People using the cameras to take photos, apply less sharpening (either they themselves or the person who tuned the processing engine (either in camera or external RAW converter)) to the E-P1 images than to the E-30/620 images and get less noise. Intop of this, Olympus might have used a better/different NR algorithm in the E-P1 than the earlier E-30/620.
Re: DxOMark rates the Olympus Pen E-P1 RAW performance
Quote:
Originally Posted by joachim
Ian,
As far as I can see, there is no place in their assessment (DxO) where optics comes in. They seem to be measuring the sensor response to coarse structures only, things like:
how much light is needed to make the A/D converter clip (their ISO definition)
if we illuminate it at this level, how much noise is in the raw file
etc.
The sensors in the E-P1 and the E-30/620 are about the same apart from the optics in front (e.g. AA filter). We know from the "horses mouth" (Olympus) that the E-P1 has a weaker optical AA filter than the SLRs and the TruePic V is needed to deal with the problems that causes (Moiree, aliasing etc.).
So what do we have here? Once the light reaches the actual photo-sites of the sensor, there has been less optical blurring and the image is crisper. The sensor now converts that into an electric signal, which after a few amplifiers etc. gets converted into digital (A/D converter). At least some of the increased crispness (due to the weaker AA) carries through until behind the converter. Now comes the image processing. Since the image is less blurry to begin with, we need less sharpening to get to a similar level of fine detail. Less sharpening also means less noise. Isn't it all magic
If they indeed (I am not 100% certain) do not take the required sharpening levels into account the results are in no way surprising. The electrical properties of sensor in the E-30/620 and the E-P1 are the same. That's what they are seeing with their measurement.
People using the cameras to take photos, apply less sharpening (either they themselves or the person who tuned the processing engine (either in camera or external RAW converter)) to the E-P1 images than to the E-30/620 images and get less noise. Intop of this, Olympus might have used a better/different NR algorithm in the E-P1 than the earlier E-30/620.
Re: DxOMark rates the Olympus Pen E-P1 RAW performance
Quote:
Originally Posted by Ian
This is what prompted me to post the thread earlier in the week about whether or not high ISO E-P1 improvements were RAW or JPEG-only.
DxOMark also pours cold water over the suggestion that ISO 200 is better than ISO 100.
Ian
Another weird one. I cannot fathom how DxO manage to get their numbers. I'm wondering if the sensor size is somehow being factored in. Based on the inspection of the RAW files, there didn't seem much doubt the E-P1's RAW performance at 3200 visibly bested the E-30 or E-3 - I don't think we were all kidding ourselves. When you start looking at the DR vs the competition, DxO are claiming cameras like the 40D have at least an extra stop of DR than the E-30 or E-3 - which, again, just doesn't seem to be correct. I've said it before, but I will stick to DPReview's tests...
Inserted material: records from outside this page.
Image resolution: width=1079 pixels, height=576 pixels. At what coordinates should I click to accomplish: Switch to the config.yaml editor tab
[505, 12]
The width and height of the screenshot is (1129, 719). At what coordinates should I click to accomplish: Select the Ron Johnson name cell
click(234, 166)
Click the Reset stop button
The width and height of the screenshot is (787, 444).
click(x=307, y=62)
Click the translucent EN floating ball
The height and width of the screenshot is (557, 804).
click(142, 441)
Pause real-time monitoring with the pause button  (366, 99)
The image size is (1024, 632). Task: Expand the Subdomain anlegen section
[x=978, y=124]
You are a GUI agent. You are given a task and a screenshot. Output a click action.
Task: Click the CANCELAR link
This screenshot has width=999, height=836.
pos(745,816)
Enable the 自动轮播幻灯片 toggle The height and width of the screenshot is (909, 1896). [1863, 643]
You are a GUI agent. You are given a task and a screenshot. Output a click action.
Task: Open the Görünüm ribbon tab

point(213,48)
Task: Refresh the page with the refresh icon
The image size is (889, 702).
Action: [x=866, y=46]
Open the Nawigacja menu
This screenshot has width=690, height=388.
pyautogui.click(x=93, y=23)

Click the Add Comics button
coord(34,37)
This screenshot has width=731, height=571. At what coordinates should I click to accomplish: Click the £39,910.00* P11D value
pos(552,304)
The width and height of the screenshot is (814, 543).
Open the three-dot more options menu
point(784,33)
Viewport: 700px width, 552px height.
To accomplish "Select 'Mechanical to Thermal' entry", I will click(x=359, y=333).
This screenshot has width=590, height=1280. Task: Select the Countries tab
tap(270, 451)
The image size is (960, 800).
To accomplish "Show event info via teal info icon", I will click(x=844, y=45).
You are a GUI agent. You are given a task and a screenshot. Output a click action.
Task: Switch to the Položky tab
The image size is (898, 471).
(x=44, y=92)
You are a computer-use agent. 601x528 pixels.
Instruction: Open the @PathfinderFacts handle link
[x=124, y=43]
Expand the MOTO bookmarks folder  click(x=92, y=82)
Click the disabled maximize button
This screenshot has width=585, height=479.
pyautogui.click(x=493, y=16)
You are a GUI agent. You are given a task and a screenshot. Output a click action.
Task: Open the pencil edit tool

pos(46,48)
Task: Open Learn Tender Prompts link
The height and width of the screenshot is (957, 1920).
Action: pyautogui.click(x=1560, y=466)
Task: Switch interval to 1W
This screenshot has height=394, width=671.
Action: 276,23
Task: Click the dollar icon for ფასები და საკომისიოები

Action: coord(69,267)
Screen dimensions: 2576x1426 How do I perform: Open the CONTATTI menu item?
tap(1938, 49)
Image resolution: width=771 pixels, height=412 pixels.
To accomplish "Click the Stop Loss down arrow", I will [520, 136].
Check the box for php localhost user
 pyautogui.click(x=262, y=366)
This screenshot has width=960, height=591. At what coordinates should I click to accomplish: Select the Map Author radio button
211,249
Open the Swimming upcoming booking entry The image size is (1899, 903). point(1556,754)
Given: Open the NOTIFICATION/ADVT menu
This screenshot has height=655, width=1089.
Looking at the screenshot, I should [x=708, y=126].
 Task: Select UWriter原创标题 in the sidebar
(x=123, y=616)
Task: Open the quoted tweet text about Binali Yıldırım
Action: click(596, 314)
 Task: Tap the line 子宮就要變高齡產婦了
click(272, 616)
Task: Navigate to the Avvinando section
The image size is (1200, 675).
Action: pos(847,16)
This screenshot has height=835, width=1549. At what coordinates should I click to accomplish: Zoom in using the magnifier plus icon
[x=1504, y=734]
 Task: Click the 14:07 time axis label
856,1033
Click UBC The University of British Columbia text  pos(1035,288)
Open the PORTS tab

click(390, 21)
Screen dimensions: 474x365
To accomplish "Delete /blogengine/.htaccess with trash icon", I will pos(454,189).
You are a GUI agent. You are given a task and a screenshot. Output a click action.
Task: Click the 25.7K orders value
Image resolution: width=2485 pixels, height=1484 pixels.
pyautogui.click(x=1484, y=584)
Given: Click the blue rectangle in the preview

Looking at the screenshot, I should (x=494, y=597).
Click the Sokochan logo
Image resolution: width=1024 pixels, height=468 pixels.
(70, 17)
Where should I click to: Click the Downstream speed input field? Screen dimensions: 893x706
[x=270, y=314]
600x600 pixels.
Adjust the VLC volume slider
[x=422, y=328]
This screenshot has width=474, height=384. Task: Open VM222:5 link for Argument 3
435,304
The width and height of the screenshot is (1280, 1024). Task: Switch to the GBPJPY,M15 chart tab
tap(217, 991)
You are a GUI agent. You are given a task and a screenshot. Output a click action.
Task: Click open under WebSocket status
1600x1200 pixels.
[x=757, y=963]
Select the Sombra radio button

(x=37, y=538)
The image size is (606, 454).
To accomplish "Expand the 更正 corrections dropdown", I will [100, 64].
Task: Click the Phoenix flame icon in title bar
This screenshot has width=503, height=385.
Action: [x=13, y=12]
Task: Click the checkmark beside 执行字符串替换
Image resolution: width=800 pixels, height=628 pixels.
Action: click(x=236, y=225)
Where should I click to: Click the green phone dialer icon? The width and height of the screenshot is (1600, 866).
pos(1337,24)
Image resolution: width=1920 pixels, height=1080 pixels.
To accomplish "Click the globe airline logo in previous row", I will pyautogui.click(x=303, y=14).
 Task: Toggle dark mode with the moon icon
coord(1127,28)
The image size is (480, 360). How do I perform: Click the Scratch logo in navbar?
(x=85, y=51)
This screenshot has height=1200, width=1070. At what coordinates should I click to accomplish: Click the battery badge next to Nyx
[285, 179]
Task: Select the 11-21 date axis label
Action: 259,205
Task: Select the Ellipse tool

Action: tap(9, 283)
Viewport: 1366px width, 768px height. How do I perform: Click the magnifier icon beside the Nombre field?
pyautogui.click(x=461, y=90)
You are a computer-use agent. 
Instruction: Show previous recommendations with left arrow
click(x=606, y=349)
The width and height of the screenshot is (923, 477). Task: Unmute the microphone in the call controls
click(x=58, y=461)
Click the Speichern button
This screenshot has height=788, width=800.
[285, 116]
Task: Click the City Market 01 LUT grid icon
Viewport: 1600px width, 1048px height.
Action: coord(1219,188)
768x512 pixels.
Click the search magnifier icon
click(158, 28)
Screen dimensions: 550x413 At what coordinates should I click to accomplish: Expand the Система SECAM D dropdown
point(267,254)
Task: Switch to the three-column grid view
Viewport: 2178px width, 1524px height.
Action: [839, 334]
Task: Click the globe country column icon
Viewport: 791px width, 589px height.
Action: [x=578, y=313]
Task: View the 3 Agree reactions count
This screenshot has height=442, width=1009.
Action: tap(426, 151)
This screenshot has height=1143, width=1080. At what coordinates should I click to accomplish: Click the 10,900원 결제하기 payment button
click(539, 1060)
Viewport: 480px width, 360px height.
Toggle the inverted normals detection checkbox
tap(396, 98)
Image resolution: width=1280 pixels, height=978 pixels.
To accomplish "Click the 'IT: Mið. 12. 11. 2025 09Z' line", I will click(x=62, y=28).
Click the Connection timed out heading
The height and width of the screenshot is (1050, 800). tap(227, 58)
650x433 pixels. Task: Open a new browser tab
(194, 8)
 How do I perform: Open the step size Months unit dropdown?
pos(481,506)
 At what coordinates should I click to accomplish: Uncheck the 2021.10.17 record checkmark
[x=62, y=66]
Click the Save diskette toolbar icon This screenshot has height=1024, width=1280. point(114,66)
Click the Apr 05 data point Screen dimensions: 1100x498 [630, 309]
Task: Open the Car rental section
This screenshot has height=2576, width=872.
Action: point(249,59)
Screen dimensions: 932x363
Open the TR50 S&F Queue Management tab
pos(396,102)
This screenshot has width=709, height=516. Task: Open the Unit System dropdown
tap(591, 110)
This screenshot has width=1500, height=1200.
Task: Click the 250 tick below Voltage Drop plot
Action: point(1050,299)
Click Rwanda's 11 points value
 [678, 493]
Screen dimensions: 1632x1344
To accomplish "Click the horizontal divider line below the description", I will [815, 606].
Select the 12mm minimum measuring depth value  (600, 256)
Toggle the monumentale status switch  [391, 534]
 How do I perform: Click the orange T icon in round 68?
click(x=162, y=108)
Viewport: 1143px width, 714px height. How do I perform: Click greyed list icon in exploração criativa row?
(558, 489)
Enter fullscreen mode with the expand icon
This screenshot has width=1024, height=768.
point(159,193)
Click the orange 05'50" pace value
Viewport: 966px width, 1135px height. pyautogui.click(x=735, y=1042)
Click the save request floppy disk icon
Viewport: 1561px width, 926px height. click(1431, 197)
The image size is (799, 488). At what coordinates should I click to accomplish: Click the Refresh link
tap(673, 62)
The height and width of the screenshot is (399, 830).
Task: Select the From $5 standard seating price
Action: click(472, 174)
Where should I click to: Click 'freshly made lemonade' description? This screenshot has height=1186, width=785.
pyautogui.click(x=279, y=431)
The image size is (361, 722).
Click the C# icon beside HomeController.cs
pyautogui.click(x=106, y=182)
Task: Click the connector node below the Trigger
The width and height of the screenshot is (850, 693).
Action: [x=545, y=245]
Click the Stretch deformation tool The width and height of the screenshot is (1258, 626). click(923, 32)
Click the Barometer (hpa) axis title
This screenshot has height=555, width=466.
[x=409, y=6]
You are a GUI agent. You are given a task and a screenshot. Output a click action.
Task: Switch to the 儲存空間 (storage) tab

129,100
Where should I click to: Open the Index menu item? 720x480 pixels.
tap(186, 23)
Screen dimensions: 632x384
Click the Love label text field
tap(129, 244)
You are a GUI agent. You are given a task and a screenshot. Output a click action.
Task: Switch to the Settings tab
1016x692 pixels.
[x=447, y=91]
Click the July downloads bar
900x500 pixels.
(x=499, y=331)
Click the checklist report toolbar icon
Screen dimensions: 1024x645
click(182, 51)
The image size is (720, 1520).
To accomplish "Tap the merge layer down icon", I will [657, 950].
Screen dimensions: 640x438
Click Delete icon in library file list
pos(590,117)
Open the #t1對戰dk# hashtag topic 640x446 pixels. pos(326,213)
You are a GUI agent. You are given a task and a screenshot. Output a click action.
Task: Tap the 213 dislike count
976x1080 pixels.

Re: DxOMark rates the Olympus Pen E-P1 RAW performance
Quote:
Originally Posted by Ian
Joachim - that makes a lot of sense.
Ian
+1 - this does make a lot of sense. I wonder if somehow there are comparing based on a linear tone curve translation of the RAW data rather than the in-camera/ACR/Oly Studio one. This would explain the lower apparent dynamic range as the numbers are effectively compressed in the final stop of DR until clipping occurs. I don't wish to be critical of DxO - but their lack of explanation and lack of translation to real-world performance is frustrating.
Another obvious point is that a less blurry image is also going to look less blurry after noise reduction - so the result is going to look a lot better and more detailed.